We will now be offering the readers an exciting column entitled "Pet of the Week"
which will feature a different lovable animal each week from the Prince George's Animal Management Facility along with a photo and information on the featured pet. A “Tip of the Week” regarding humane education topics such as the importance of spaying and neutering, microchipping, dangers of leaving pets in cars, how to find a lost pet, etc. will also be included. We hope you enjoy the column and we hope you will be encouraged to adopt one of these wonderful pets.
AGE: 1 yr
BREED: American Bulldog mix
WEIGHT: Approximately 55 pound
sCOLOR: Brindle and White
HOBBIES: Smelling, chasing balls, walking with my human companion
PERSONALITY: I am a charming boy, gentle and sweet. I am a quick learner and am to please so give me a chance and you won’t be disappointed.

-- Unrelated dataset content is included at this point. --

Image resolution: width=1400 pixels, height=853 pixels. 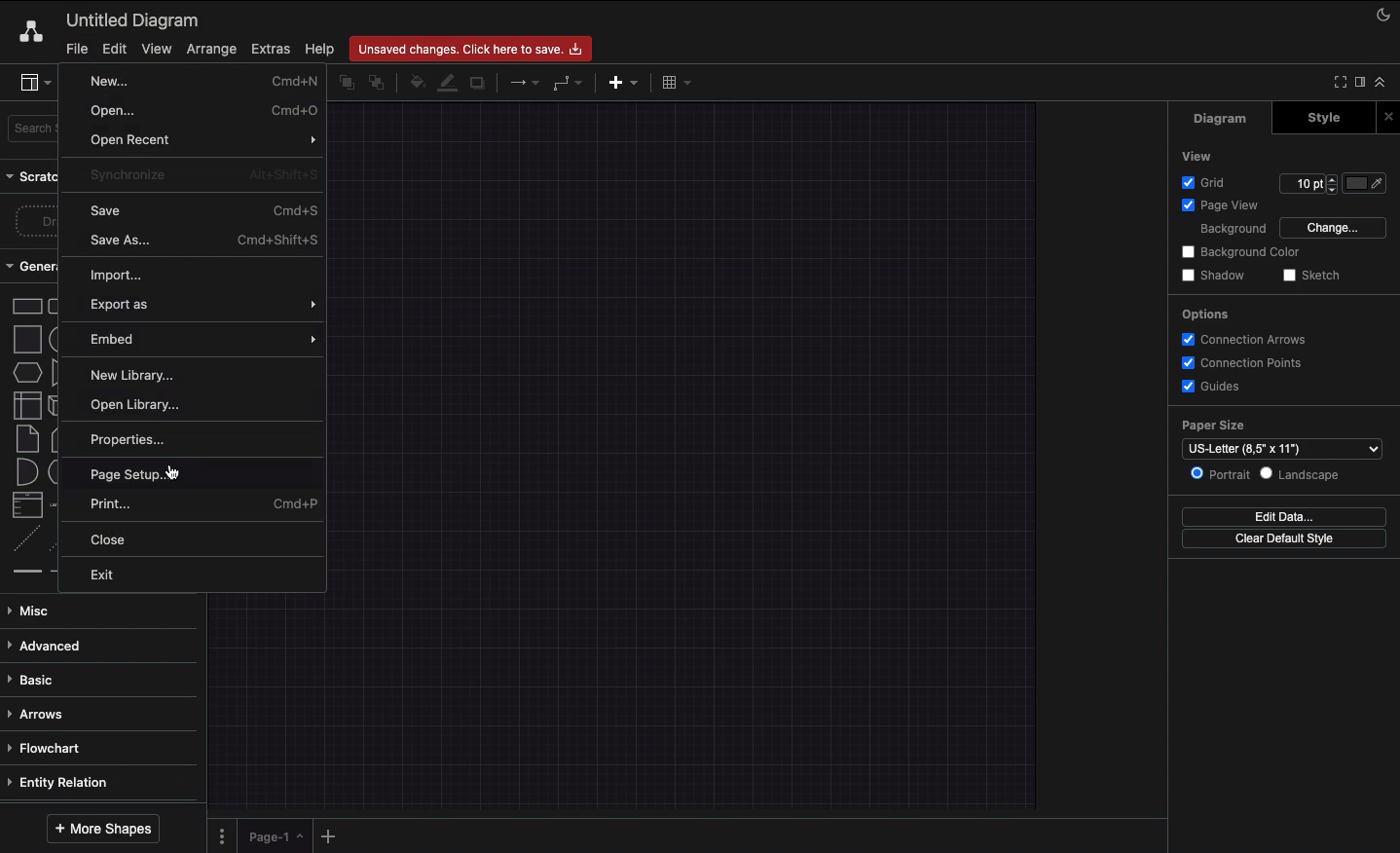 What do you see at coordinates (24, 542) in the screenshot?
I see `Dashed line` at bounding box center [24, 542].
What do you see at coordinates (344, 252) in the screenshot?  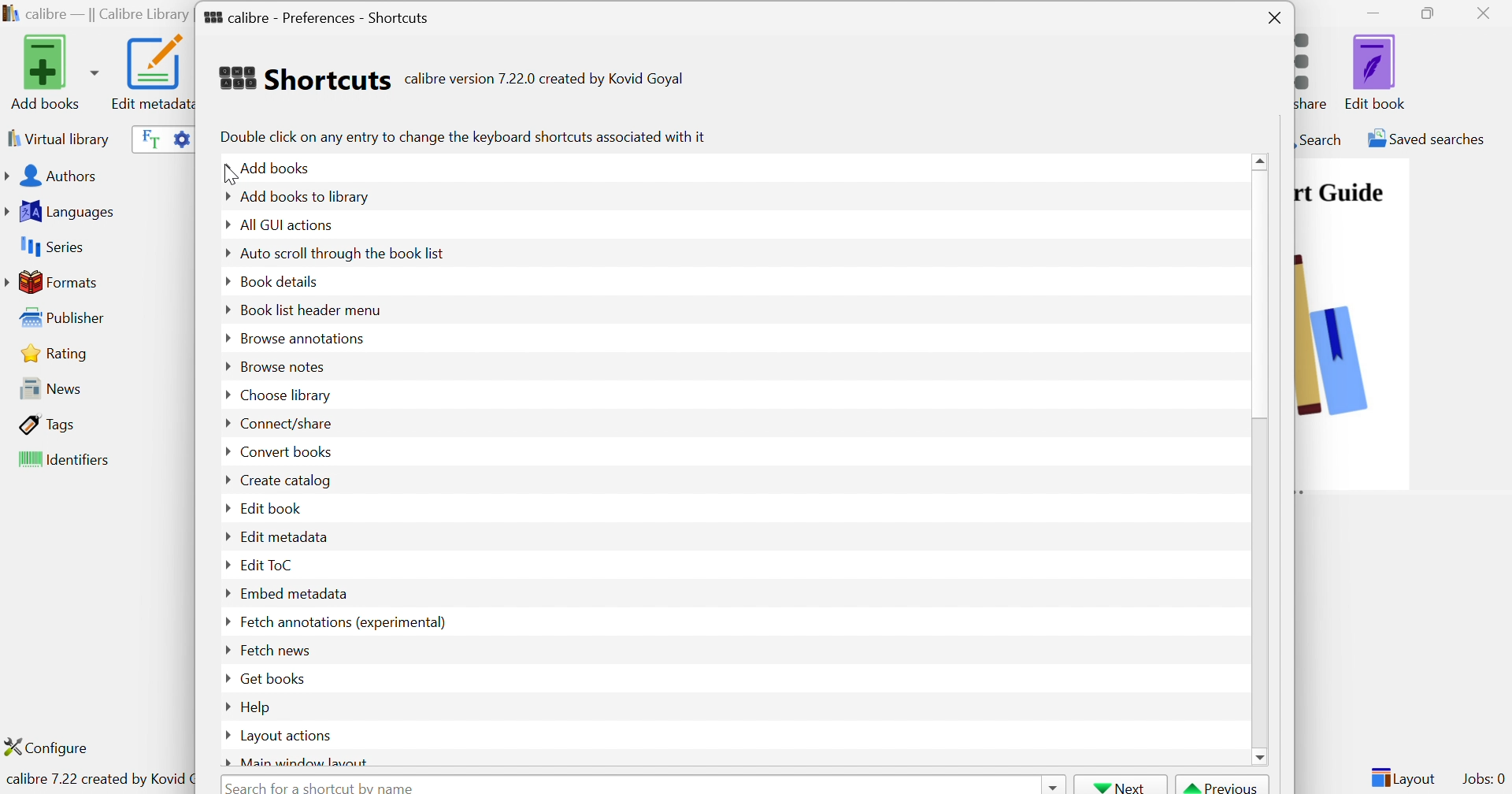 I see `Auto scroll through book list` at bounding box center [344, 252].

If you or anyone you know is interested in adopting the wonderful pet featured this week, please call the Prince George's Animals Management Facility in Upper Marlboro at 301-780-7200 to check on the availability. You may also visit www.pgamd.petfinder.com or www.petharbor.com to see many more wonderful pets available for adoption.
TIP OF THE WEEKDON’T COOK YOUR DOG!
Each summer, thousands of cats and dogs die as a result of being left inside cars. In the time it takes to buy a carton of milk, the temperature in a car can reach over 160 degrees—even when the windows are left slightly open. Dogs and cats don’t perspire. They cool themselves by panting. If left in a car where the air becomes too hot, your pet can suffer brain damage or die. And cracking the windows doesn’t help
Signs of Heat Stress: Heavy panting, rapid pulse rate, vomiting, glazed eyes, dzziness deep red or purple tongue
If your pet becomes heat stressed, take these emergency steps:· Apply ice packs or cold towels to the head, neck and chest; let your pet lick ice cubes or ice cream; do not give unlimited amounts of cold water; gently spray the animal with a hose to cool it get your pet to the veterinarian immediately.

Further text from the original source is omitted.